HMRC welcomes self-disclosure to avoid criminal prosecution
HM Revenue & Customs (HMRC) has introduced new procedures for civil fraud investigations.
The new Contractual Disclosure Facility (CDF) was launched on 31 January 2012, which follows consultation with interested parties during Autumn 2011.
The new procedures will see HMRC writing to taxpayers to inform them that they are suspected of serious tax fraud, and to offer them the opportunity to enter into a contract to disclose that fraud within 60 days. In return for doing so, HMRC will agree not to criminally investigate the taxpayer for the fraud, which will of course remove the risk of prosecution.
HMRC will then investigate the matter using their civil powers, with a view to settlement for the amount of tax owing, any interest and a financial penalty.
HMRC have indicated that if those suspected of tax fraud choose not to use the CDF process, they may face a full investigation. In some cases it may be a criminal investigation with a view to prosecution. They have also indicated that anyone who signs the contract, but does not go on to admit and disclose fraud, will also face the possibility of a criminal investigation.

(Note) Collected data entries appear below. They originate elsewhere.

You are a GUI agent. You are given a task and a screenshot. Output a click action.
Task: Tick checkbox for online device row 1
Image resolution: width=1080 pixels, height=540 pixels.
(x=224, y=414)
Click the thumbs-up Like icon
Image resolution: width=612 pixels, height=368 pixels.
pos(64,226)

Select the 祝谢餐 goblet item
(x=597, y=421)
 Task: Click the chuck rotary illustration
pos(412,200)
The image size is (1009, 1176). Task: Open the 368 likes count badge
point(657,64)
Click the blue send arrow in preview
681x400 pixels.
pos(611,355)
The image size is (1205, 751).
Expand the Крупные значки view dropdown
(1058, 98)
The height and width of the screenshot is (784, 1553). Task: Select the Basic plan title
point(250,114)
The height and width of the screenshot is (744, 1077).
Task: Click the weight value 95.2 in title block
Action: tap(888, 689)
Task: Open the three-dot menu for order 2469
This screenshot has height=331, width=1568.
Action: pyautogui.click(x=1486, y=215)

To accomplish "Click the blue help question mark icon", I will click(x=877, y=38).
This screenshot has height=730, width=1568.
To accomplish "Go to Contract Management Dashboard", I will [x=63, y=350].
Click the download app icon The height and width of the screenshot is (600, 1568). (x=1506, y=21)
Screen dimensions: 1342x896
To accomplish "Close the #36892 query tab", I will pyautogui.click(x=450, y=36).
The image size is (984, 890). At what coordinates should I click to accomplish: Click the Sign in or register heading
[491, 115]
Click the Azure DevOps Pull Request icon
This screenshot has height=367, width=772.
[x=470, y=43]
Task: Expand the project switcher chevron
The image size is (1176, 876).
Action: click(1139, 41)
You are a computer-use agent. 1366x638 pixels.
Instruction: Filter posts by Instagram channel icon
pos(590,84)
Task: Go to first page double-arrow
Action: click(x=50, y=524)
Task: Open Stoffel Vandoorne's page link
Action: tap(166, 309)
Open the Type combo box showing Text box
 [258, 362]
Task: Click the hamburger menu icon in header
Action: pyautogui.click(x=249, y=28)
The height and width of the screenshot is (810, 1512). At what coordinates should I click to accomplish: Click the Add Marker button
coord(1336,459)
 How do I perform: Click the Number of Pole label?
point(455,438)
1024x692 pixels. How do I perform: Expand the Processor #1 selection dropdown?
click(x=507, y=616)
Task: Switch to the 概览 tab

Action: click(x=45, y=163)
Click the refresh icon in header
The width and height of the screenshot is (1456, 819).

David Gauke, Exchequer Secretary to the Treasury, said: “This new facility is a valuable tool which will help HMRC in its fight against fraud. HMRC will set out clearly what is expected of taxpayers, and what will happen to fraudsters who choose not to disclose their crimes.”
Andrew Swan, financial crime solicitor at Short Richardson and Forth LLP commented: “This is a major step by HMRC in tackling tax fraud. I expect to see a significant increase in the number of both civil and criminal cases for tax evasion over the next few years, as HMRC increase their investigative resources”.
This was posted in Bdaily's Members' News section by Andrew Swan .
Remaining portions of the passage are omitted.